Writing this id3v2 library has turned out to be just as hard as I thought it would be. I'm still in the experimentation stage at the moment, trying to figure out what the code can do for me. There's no unit testing outside of using real mp3 files to verify everything reads properly. You could say that I'm prototyping while learning the domain.
One big problem is starting the library as a read library. This skews everything over to one side, when I want to be able to write as well. A useful exercise may be to start it as a write library instead, and see how much is the same.
The other issue is encapsulation; hiding details not only to make the API simpler, but also to provide fewer entry points for library users. This lets me change more of the guts of the API without breaking the contract. Library users like that.
Java packages are useful for encapsulation. Java classes can be either public or package visible. Package visible classes can't be seen outside of the package they are in (or the library for that matter), so they're good for encapsulating functionality. I only want to expose certain classes to the user of the library by making them public. The others will be hidden from the user.
When I get a good enough first run at it done I'll post some details.
Posted at August 05, 2004 at 04:01 PM EST
Last updated August 05, 2004 at 04:01 PM EST
Remember when I told you about how winamp's id3v2 re-writes the mp3 altogether when you edit the id3v2 tag. This is grossly inefficient. Perhaps a split and join approach is to looked at instead of the re-write from scratch.
This was a nightmare when updating the tags for my 200+ MB files.
WinAmp rewrites the whole file or just the tag? Here's the thing: the id3v2 tag is at the start of the file, and there's only so much space reserved there by the previous tag.
If the new tag is larger than the previous one then you have to rewrite the whole file out again. That said, you can pad a id3v2 tag with zeroed bytes so that there's some extra space for tag rewrites.
Then the whole file doesn't have to be written out again because there's probably enough space for the new tag.
If I recall correctly, you can't "split and join" files like that. It may look like you are doing that in Unix, but in reality you're just writing the whole file out again.
"If the new tag is larger than the previous one then you have to rewrite the whole file out again."
Correct. So if the id3v2 tag is empty, and you go to write to it for the first time, it will rewrite the entire file. I just don't think this is necessary. There has to be a way around this.
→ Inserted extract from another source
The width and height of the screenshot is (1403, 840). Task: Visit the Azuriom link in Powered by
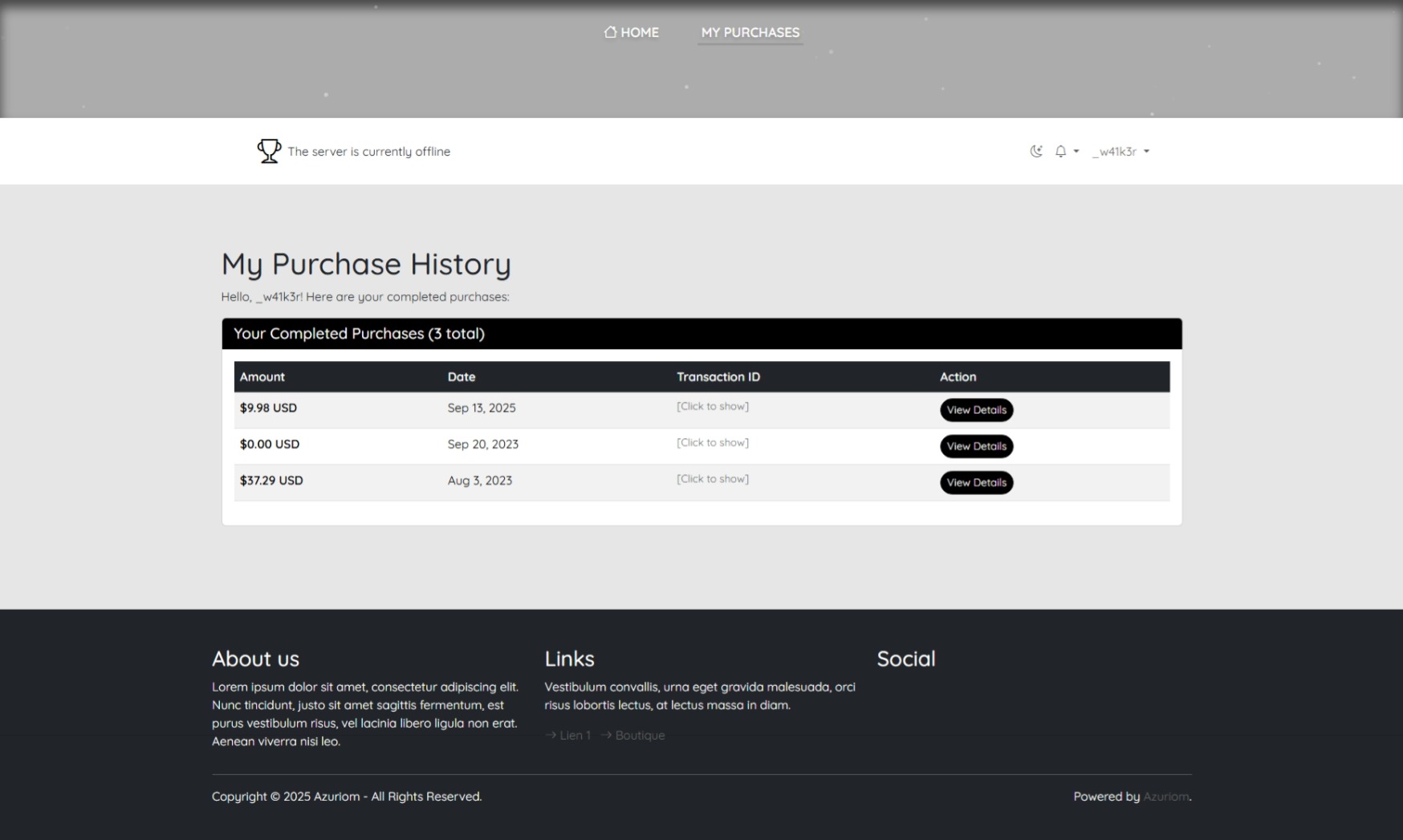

It has to do with the way that operating systems manage files. To be more specific, it has to do with file systems but operating systems make the same assumptions about files. To be even more specific is has to do with how hard drives allocate bytes ... but I digress.
A file is a starting description node pointing to a chunk of data. Chunk size varies depending on the file system settings. If there's more information in the file than one chunk's worth, the chunk points to the next chunk in sequence like a linked list.
This goes on and on until all of the file is in linked chunks. The last chunk may be partially filled but intermediate chunks cannot be partially filled. The space not used in the last chunk is not available to other files and is "wasted".
This is why you can't connect arbitrary pieces of files together -- you have to recreate a new file from the beginning and redo all of the chunks so that they are all filled.
I forgot to add this part:
In the case of the padded tag, if there's enough room in the padded tag for the new tag the chunks do not have to be redone. You can just write over the data in any chunk because you're not underfilling any intermediate chunks. Any bytes you don't write over in an intermediate chunk will remain and the chunks will always be "full".
Of course when you use a programming language the file appears as one long file of bytes You could be spanning many chunks when you overwrite and that's OK. It's all transparent at the file system level.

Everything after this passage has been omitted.